Cascade formation: This was the next step to be evaluated. For this, the tablets were manually loaded into the coater, the coating process was started but subsequently interrupted just after the cascade was formed. All the tablets were then removed by habd from the coater for evaluation.
Coating: Finally, the coating process itself was evaluated. For this, the sublots were manually loaded into the coater and the coating process was started using a beige PVA-based Opadry II at standard conditions. For experimental purposes, all the coated tablets went through the cascade formation process twice, which is not the case in real-world situations.
Results and discussion
Dedusting: An initial review of the dedusting step suggested that vacuum conveying the tablets showed a slightly higher weight loss compared with a traditional deduster (Figure 2). Visual inspection of the tablets revealed that the main difference between the two methods was as follows.
Conventional dedusting results in the surface erosion of more friable tablets (friability >0.25%), whereas the vacuum conveying method was seen to cause more cuts in the edges.
The tablet faces were not affected by erosion. Overall, the vacuum conveyed friable tablets appeared better than the tablets that had gone through the deduster; they were less damaged and better dedusted.
Figure 2: Weights of the tablet loads prior to and after dedusting, as well as after the cascade step
Cascade formation: For this process, the weight loss of the tablets that had undergone traditional dedusting was higher compared with that of those dedusted using vacuum conveying. This confirms that vacuum conveying is an effective dedusting method (see Figure 2).
Visual inspection of the tablets following cascade formation showed that the most friable tablets (friability >0.65%) exhibited more edge damage than after the dedusting process (either by deduster or vacuum conveying), but no tablets were broken (Figure 3).
If the friability was less than 0.65%, the edge damage was significantly reduced and even eliminated for tablets with a friability of less than 0.25%.

★ ★ ★ ★

## Task
In the tablet coating text, list each process step that is named as a label followed by a colon at the start of a paragraph, giving each step once.

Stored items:
★ ★ ★ ★

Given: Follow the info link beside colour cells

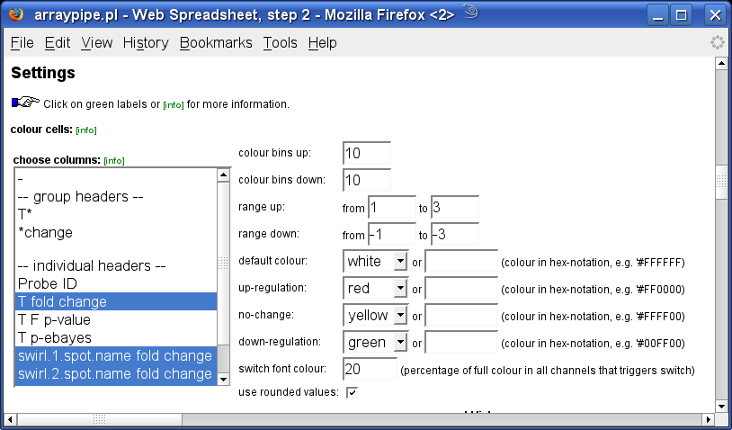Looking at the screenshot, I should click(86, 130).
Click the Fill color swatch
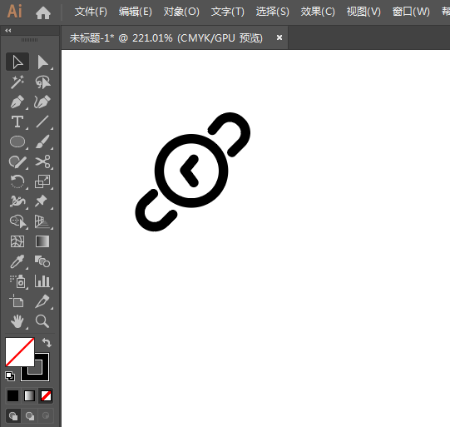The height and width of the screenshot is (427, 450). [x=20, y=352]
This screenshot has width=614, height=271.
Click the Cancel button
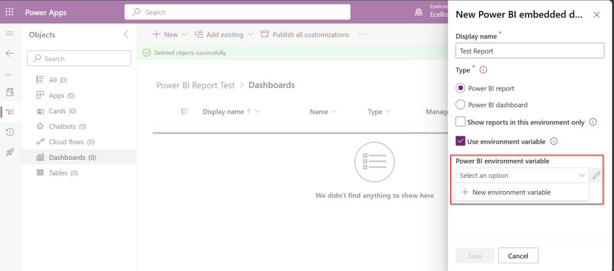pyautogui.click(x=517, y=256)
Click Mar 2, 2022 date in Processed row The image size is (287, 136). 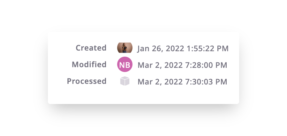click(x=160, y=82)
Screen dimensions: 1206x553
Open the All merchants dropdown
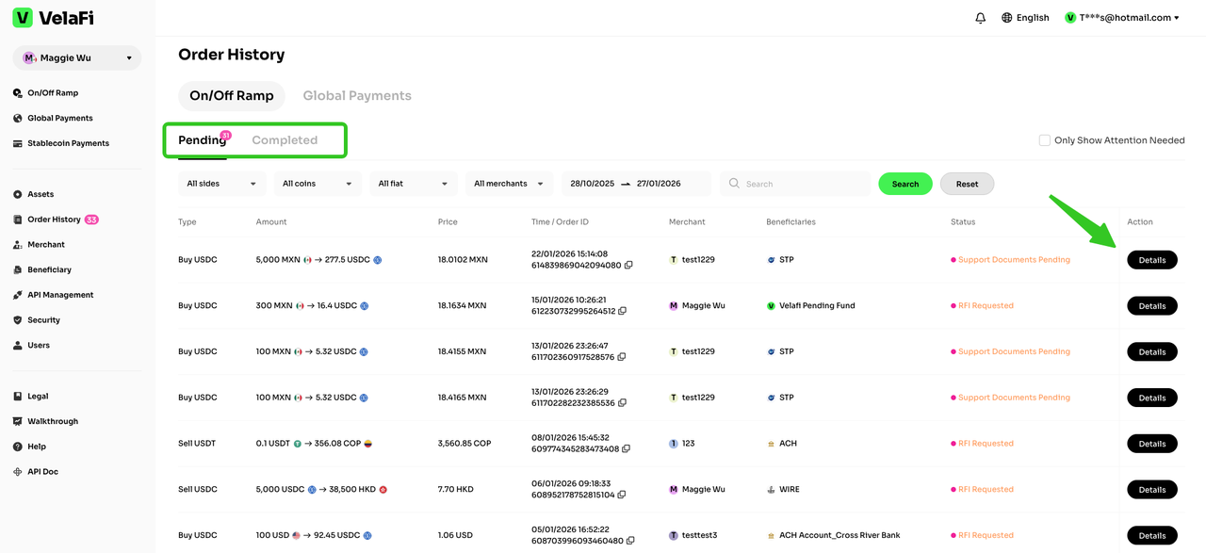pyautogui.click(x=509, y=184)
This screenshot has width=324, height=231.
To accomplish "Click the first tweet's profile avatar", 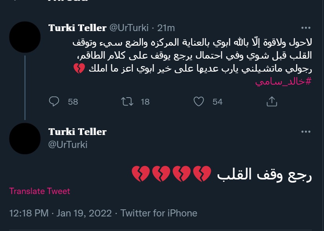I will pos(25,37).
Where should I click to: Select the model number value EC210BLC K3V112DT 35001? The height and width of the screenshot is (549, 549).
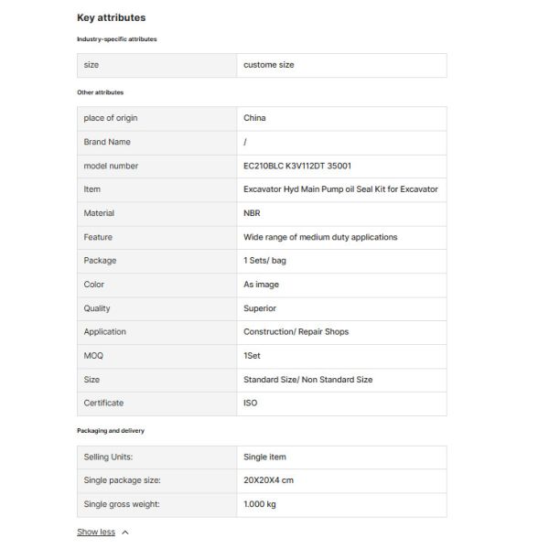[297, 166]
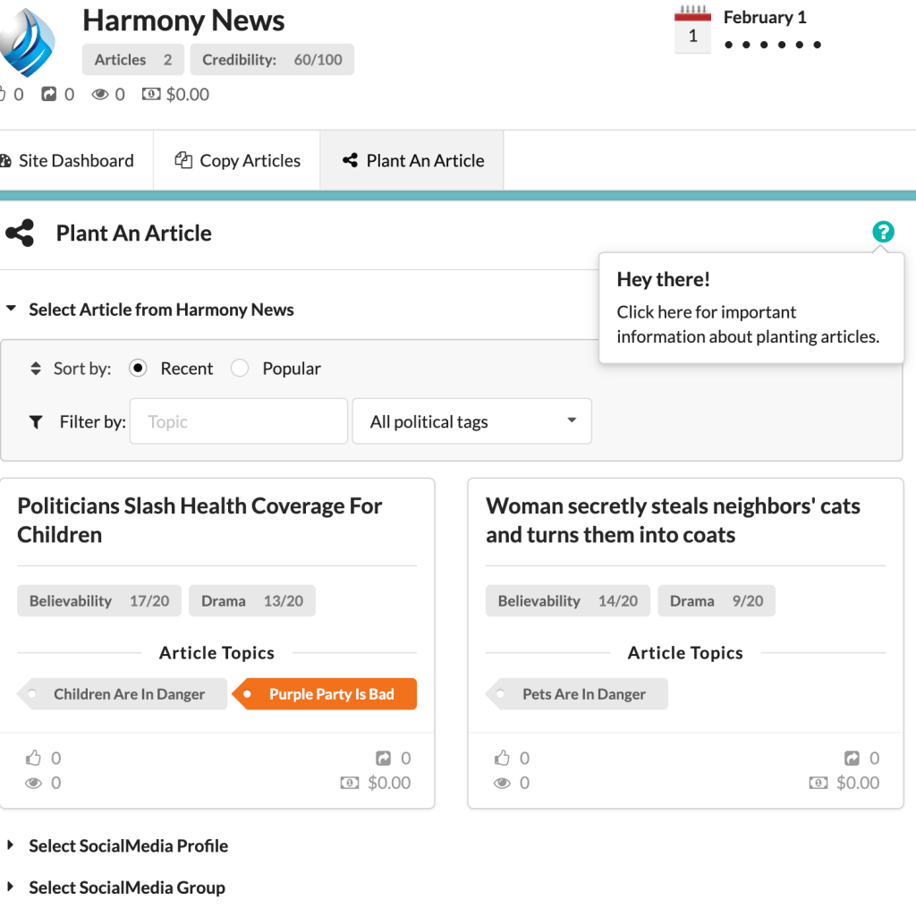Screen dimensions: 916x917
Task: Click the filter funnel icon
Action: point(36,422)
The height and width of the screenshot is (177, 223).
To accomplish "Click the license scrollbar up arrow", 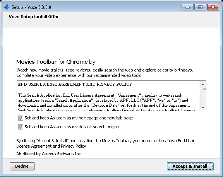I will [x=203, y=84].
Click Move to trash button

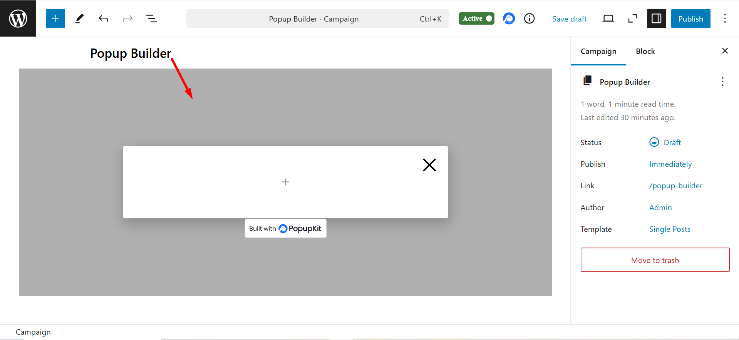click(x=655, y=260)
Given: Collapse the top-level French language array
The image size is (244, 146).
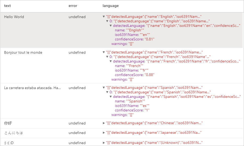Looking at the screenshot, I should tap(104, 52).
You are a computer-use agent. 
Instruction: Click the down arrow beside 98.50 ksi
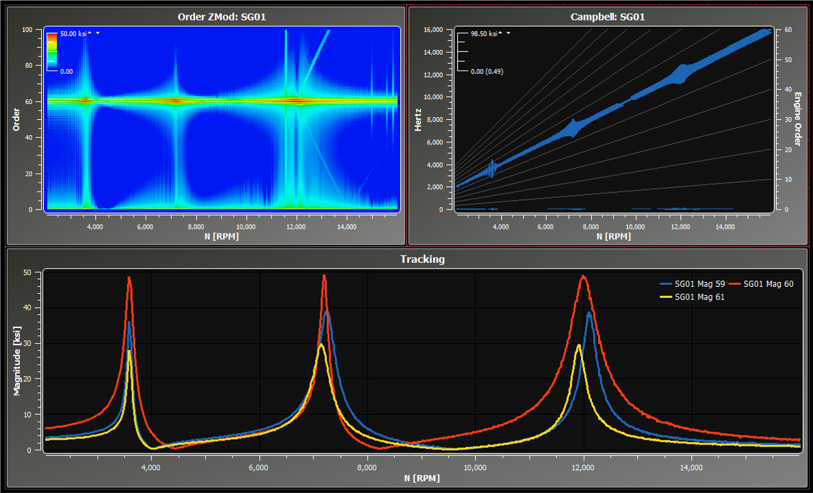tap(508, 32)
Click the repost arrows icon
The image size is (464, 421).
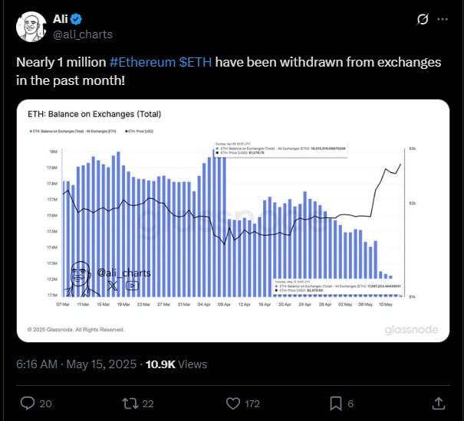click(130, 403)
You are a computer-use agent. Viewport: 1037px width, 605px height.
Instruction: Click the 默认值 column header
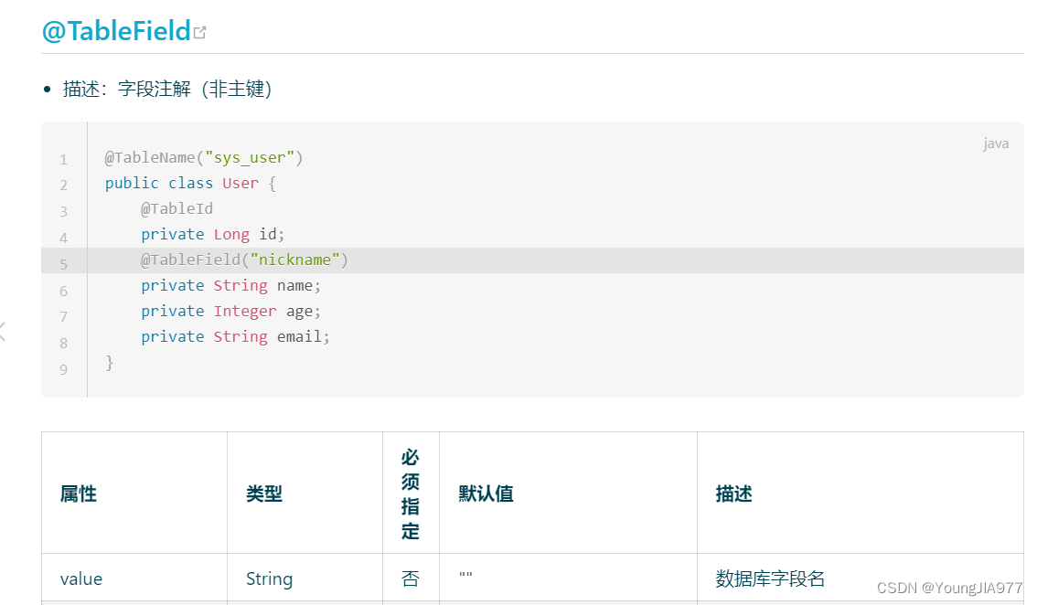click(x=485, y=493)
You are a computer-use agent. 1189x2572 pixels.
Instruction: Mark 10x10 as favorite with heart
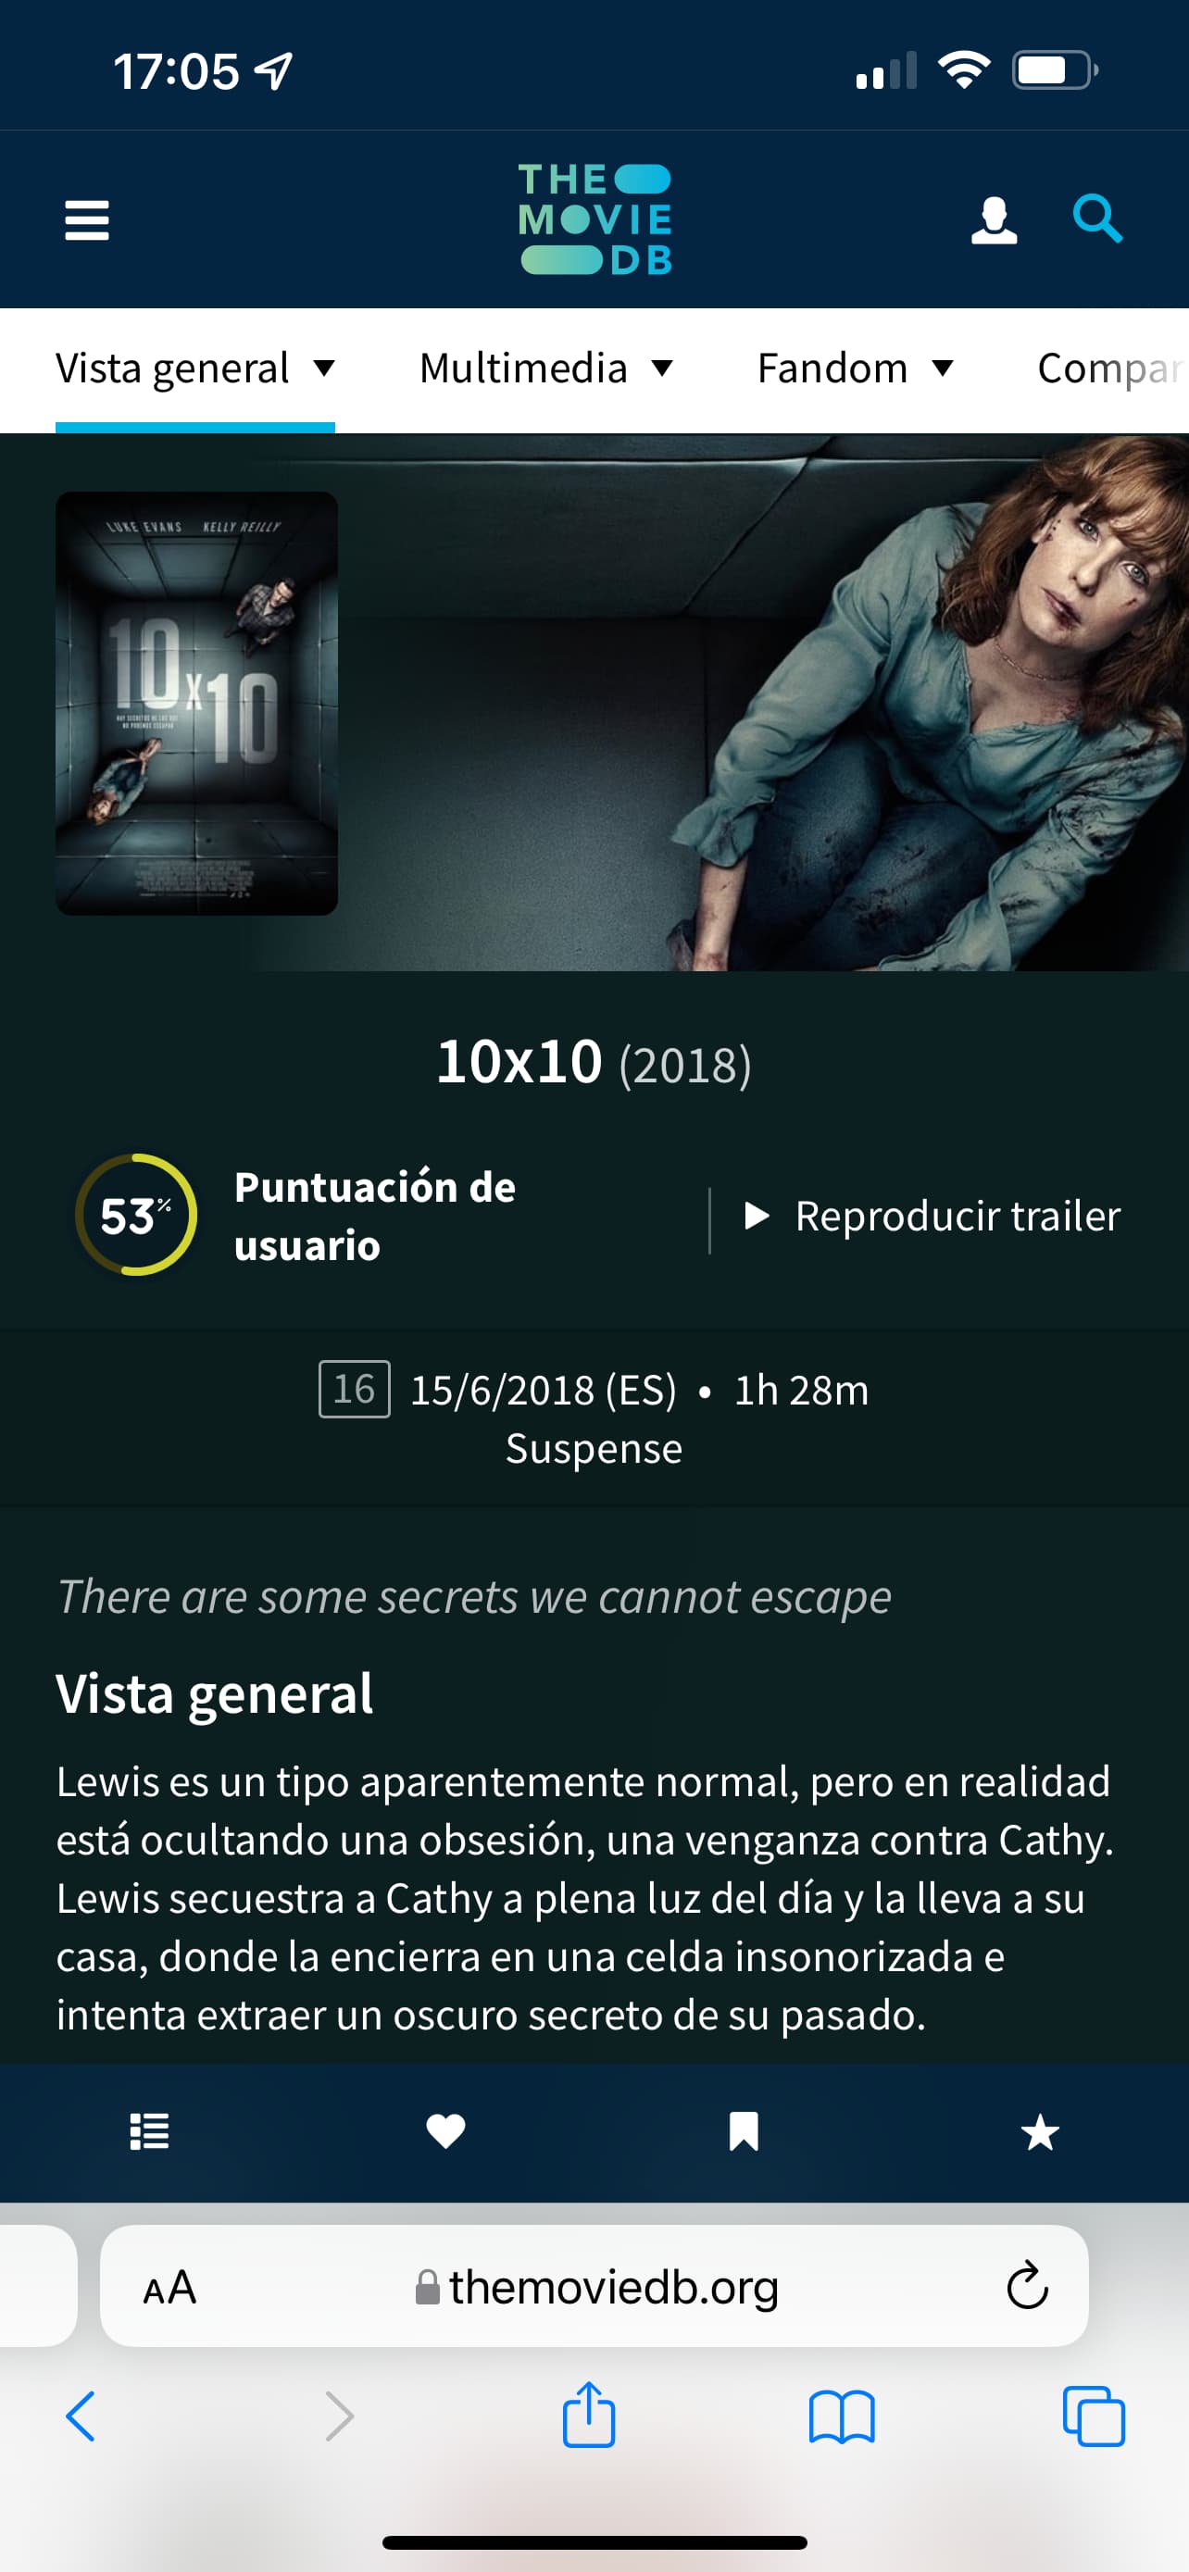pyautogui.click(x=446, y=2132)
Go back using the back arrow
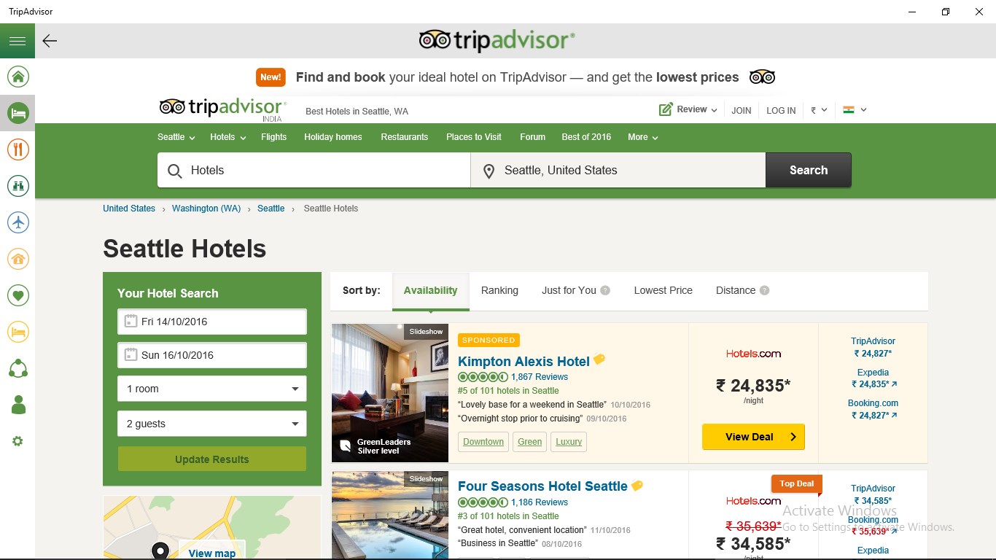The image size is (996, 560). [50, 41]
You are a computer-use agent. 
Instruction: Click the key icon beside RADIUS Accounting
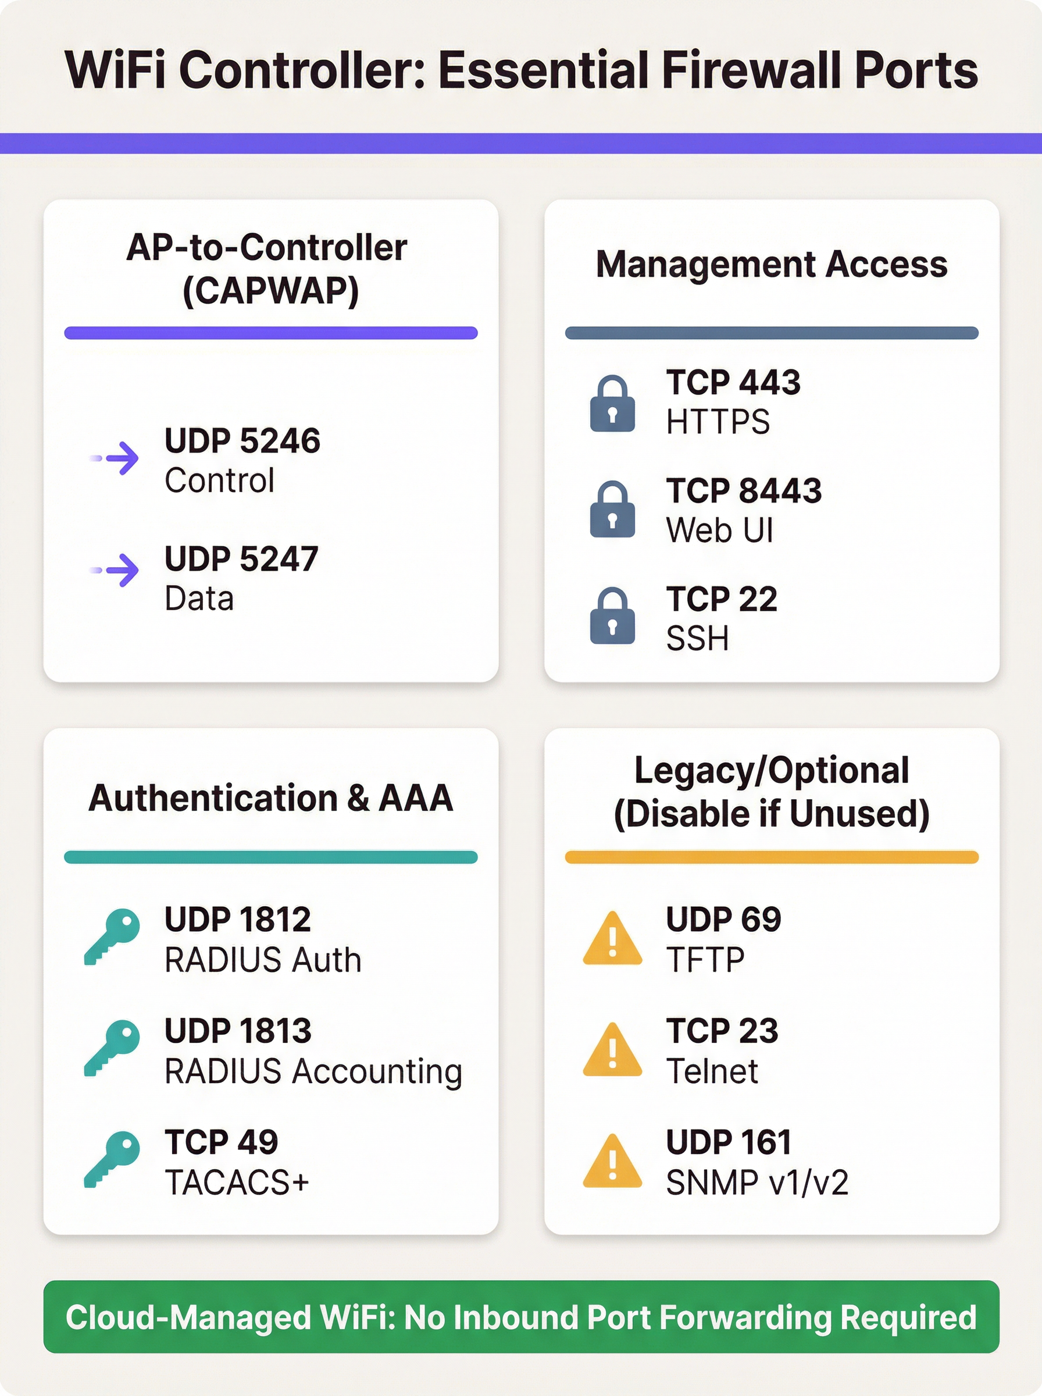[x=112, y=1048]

★ ★ ★ ★

## Exercise response
Cascade formation, Coating, Dedusting